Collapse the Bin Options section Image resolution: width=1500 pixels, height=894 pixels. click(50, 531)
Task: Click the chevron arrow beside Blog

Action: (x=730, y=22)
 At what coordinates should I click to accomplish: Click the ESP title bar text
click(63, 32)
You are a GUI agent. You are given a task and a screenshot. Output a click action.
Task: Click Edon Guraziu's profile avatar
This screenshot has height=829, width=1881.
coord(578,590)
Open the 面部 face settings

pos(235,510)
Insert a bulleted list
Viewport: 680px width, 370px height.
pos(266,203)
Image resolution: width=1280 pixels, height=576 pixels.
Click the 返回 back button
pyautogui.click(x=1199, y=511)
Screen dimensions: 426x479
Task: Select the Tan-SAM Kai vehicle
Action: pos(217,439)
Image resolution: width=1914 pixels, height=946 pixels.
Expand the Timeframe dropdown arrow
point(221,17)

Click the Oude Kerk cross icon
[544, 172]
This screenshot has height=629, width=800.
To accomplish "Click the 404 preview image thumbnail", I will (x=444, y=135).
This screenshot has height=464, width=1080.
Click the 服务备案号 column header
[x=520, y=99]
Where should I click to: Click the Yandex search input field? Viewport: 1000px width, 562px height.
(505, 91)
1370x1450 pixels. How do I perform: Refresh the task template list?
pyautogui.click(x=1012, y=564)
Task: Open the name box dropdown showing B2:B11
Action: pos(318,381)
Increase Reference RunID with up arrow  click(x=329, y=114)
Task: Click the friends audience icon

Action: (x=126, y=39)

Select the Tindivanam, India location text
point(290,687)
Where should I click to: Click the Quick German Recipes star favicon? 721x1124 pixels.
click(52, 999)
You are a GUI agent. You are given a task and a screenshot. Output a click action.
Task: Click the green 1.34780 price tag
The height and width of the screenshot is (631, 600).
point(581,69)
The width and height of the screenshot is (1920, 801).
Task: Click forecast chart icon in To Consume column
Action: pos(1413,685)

######

__Given problem__: Reproduce verbatim the part of the records above that opens with the line containing "Click the Oude Kerk cross icon" and closes with the line containing "point(290,687)", including both of those lines.

__Exercise answer__:
Click the Oude Kerk cross icon
[544, 172]
This screenshot has height=629, width=800.
To accomplish "Click the 404 preview image thumbnail", I will (x=444, y=135).
This screenshot has height=464, width=1080.
Click the 服务备案号 column header
[x=520, y=99]
Where should I click to: Click the Yandex search input field? Viewport: 1000px width, 562px height.
(505, 91)
1370x1450 pixels. How do I perform: Refresh the task template list?
pyautogui.click(x=1012, y=564)
Task: Open the name box dropdown showing B2:B11
Action: pos(318,381)
Increase Reference RunID with up arrow  click(x=329, y=114)
Task: Click the friends audience icon

Action: (x=126, y=39)

Select the Tindivanam, India location text
point(290,687)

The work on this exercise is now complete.